Count the lines in the material below that contain the word "tree". Reply with the number alone.

**MATERIAL SHOWN**
__________

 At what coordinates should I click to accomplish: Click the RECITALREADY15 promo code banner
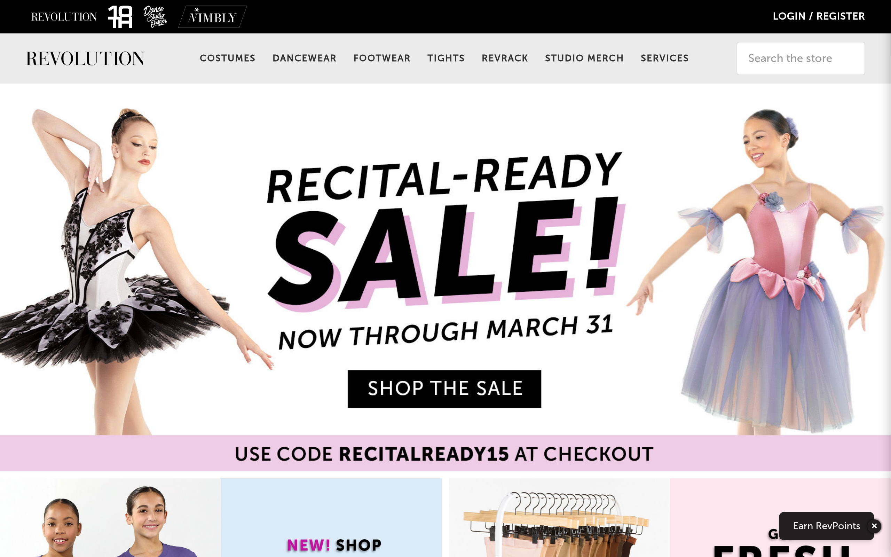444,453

__________

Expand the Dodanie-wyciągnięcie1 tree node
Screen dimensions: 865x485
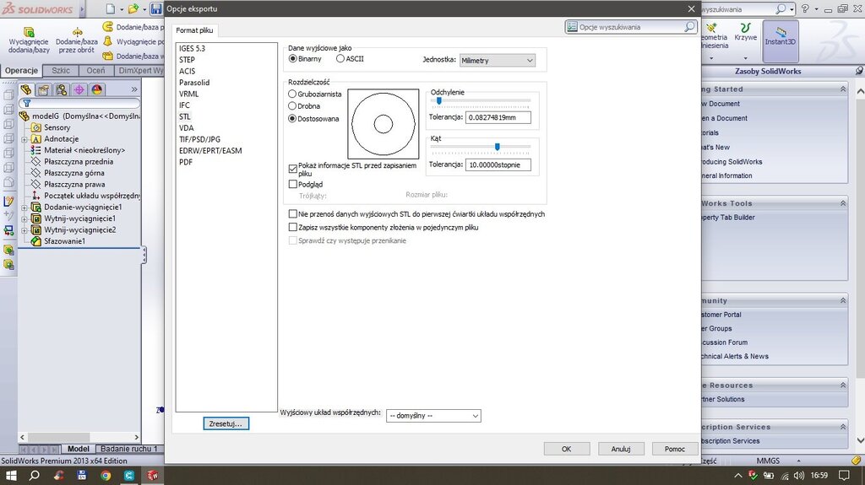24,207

__________

**TASK SOLUTION**
1